近年来,基准数据集已成为虚拟筛选的常用方法,尽管主要关注点一直放在基于结构的虚拟筛选 (SBVS) 方法上。由于缺乏晶体结构,因此非常需要无偏基准数据集来评估各种配体为基础的虚拟筛选 (LBVS) 方法,以用于 G 蛋白偶联受体 (GPCR) 等重要药物靶标。迄今为止,这些可直接用于 LBVS 的现成基准数据集相当有限,而直接使用专为 SBVS 设计的基准数据集可能会给 LBVS 的评估带来偏差。在此,我们提出了一种构建 LBVS 基准数据集的无偏方法,并在多种 GPCR 靶标上对其进行了验证。
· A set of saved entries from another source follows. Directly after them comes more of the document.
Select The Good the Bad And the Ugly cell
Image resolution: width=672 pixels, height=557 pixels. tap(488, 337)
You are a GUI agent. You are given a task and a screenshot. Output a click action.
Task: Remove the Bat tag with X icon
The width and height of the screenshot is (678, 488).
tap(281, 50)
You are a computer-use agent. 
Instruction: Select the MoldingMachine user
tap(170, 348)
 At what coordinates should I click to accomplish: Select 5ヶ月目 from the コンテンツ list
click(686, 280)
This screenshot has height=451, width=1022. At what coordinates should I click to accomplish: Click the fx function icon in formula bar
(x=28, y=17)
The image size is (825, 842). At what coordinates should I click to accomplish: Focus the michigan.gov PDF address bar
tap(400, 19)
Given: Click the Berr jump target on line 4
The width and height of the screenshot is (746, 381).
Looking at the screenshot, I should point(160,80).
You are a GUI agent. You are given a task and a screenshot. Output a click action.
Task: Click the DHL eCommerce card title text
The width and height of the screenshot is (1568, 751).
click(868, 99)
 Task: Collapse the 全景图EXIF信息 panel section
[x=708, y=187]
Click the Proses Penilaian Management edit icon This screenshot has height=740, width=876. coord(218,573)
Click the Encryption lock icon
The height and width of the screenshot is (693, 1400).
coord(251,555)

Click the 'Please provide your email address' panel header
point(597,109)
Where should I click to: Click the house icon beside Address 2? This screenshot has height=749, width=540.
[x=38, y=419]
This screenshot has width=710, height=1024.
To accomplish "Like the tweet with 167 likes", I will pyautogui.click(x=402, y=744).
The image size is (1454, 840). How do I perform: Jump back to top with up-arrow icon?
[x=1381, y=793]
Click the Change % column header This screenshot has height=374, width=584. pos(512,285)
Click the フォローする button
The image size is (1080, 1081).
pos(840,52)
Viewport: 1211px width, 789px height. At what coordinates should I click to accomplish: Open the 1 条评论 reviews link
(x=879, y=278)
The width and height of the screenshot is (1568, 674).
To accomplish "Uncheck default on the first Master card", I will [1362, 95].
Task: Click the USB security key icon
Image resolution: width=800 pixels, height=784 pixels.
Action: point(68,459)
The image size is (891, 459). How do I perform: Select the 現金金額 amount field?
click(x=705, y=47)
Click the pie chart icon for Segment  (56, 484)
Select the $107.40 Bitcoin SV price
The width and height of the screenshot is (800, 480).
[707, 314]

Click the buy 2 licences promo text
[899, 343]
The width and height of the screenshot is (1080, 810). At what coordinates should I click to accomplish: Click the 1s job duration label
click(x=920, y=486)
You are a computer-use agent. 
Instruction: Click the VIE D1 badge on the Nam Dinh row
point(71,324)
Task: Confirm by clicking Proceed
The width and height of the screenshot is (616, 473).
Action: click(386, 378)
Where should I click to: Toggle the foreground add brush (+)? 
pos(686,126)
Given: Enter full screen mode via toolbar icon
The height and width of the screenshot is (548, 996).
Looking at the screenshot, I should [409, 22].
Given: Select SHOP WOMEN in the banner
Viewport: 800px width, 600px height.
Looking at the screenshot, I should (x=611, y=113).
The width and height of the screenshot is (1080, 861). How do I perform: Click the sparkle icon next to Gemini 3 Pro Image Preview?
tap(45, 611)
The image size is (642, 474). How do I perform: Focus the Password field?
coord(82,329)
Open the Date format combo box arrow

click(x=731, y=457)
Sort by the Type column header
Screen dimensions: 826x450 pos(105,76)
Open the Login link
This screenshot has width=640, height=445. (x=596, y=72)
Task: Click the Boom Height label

具体而言,我们的方法可以 (1) 确保配体的化学多样性,(2) 保持配体和诱饵之间的物理化学相似性,(3) 使诱饵在化学拓扑上与所有配体不同,以避免假阴性,以及 (4) 最大化配体和诱饵的空间随机分布。我们使用三种常见的 LBVS 方法,通过留一法交叉验证 (LOO-CV) 和 ROC 曲线平均 AUC 的度量标准,评估了我们的无偏配体集 (ULS) 和无偏诱饵集 (UDS) 的质量。我们的方法大大降低了已发表的 GPCR 基准数据集,即 GPCR 配体库 (GLL)/GPCR 诱饵数据库 (GDD) 的“人为富集”和“类似物偏差”。此外,我们解决了关于诱饵与配体比例的一个重要问题,发现对于 30 到 100 的范围,它不会影响基准数据集的质量,因此我们保留了 GLL/GDD 中的原始比例 39。